Garden of
the Heart
Chapter
17
Page
6

The Message of Comfort

 

The word comfort comes from a root which signifies to strengthen. When God comforts us He does not take away the sorrow. The loneliness is still ours. He does not give back the loved one that has slipped away. Instead of this He gives us strength to go on in the lonely path without the accustomed presence. He helps us to bear the sorrow and still sing. He comforts by strengthening. This divine strength comes to us in many ways. Other loved ones left mean more to us since the break in the circle. We see beauties in them we had never seen before. The fact that one is gone makes us conscious that we shall not always have even those that now remain, and thus they grow dearer to us. Sorrow draws the household closer together. It makes all more patient, the one with the other, more thoughtful, more kind, more forbearing. It is wonderful how much more comfort we get from those who are living, after bereavement, than we did before. Then the memories of the beautiful lives which have been taken become a source of inspiration and strength to us.

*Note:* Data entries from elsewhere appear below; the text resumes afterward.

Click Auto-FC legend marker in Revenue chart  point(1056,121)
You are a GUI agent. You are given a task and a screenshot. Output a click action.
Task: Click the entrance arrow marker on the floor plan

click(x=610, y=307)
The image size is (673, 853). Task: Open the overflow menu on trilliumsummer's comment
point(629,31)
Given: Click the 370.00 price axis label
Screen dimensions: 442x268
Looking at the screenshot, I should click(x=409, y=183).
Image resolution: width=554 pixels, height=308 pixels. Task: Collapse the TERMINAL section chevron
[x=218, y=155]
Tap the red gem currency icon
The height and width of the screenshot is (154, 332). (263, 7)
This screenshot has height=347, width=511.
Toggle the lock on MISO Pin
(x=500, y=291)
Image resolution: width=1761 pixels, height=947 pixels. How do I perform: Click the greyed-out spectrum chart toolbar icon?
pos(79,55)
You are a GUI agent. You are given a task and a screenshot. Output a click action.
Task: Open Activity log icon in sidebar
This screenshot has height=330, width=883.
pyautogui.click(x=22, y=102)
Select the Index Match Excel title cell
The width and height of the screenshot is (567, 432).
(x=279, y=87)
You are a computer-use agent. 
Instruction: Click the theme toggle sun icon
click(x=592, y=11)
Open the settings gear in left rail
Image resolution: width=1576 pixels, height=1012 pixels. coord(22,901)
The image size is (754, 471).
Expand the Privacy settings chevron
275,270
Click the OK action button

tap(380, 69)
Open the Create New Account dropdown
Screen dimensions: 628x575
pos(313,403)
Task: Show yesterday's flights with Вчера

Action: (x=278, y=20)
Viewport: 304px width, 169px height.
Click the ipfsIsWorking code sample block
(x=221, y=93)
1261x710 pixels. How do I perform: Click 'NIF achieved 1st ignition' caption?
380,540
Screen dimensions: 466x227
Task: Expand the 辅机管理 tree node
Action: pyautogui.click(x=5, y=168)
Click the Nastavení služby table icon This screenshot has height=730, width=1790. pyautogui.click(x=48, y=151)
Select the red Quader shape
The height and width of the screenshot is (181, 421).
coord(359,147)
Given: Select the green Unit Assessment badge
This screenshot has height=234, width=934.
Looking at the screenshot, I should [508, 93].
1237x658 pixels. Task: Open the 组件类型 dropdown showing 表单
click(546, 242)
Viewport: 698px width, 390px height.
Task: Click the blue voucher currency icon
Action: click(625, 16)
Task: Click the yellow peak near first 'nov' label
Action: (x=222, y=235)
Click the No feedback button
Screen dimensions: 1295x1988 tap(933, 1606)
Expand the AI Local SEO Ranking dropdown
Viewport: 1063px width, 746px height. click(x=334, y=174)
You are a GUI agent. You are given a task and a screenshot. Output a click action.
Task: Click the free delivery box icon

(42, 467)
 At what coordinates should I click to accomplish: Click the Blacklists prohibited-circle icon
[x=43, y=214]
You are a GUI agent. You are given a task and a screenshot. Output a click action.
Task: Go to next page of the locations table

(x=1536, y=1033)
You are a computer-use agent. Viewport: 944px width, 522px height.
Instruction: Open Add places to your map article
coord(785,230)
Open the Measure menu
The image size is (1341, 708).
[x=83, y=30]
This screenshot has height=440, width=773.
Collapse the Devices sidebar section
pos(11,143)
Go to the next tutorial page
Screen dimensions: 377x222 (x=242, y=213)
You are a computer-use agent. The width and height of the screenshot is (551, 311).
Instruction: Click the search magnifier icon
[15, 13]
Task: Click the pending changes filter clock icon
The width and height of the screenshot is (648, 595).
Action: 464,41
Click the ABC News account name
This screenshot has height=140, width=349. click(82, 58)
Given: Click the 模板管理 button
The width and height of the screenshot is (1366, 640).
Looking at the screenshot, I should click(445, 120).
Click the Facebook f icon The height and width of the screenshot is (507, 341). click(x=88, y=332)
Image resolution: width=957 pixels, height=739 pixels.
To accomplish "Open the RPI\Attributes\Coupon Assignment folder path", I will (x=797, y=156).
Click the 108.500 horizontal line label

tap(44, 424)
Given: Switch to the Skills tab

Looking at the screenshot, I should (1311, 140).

Not all sorrow, however, comes through bereavement, and not all of God’s comfort is for the bereft. In the case of the people of Israel to whom God sent His prophets with the message of comfort the sorrow was because of the exile. They had been taken away into captivity. They had been broken as a nation and carried into a strange land. Now the bidding was, “Comfort ye My people, saith your God.” They had been crushed and broken, but not destroyed. They would come again from their humiliation, prepared for new glory.